A line is a common tangent to the circle ${(x-3)}^2+y^2=9$  and the parabola $y^2=4x.$  If the two points of contact $(a,b)\hspace{0.17em}and\hspace{0.17em}(c,d)$  are distinct and lie in the first quadrant, then $2(a+c)$  is equal to ___.

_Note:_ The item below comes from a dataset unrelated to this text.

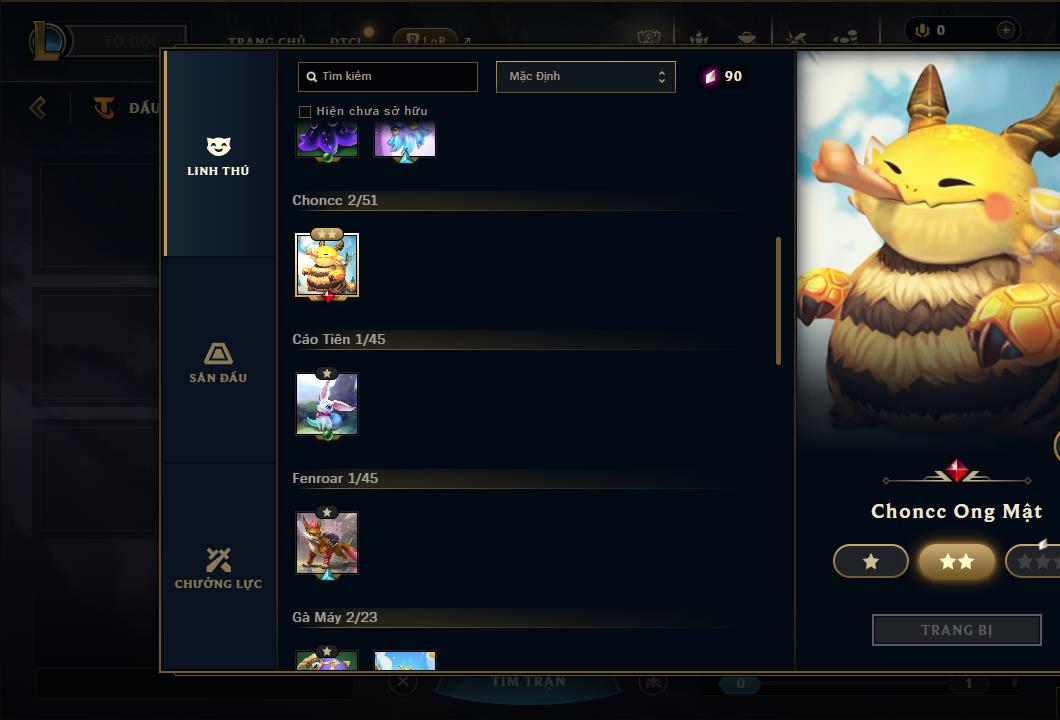This screenshot has height=720, width=1060.
Task: Open the Chưởng Lực booms category
Action: 218,560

Let on the parabola $(a,b)\equiv (t^2,2t)\equiv A$ 
Then equation of tangent to parabola at A is   $ty=x+t^2$
This line touches the circle also.
$\begin{array}{l}\therefore \left|\frac{3-0+t^2}{\sqrt{1+t^2}}\right|=3\\ \Rightarrow {(3+t^2)}^2=9(1+t^2)\\ \Rightarrow t=0,-\sqrt{3},\sqrt{3}\end{array}$
So, $A\equiv (3,2\sqrt{3})$  and equation of tangent is  $\sqrt{3}y=x+3.$
Equation of normal to circle perpendicular to the above tangent is  $y=-\sqrt{3}x+3\sqrt{3}.$
Solving above lines we get point of contact on the circle as  $(\frac{3}{2},\frac{3\sqrt{3}}{2})$.
$\Rightarrow 2(a+c)=2(3+\frac{3}{2})=9$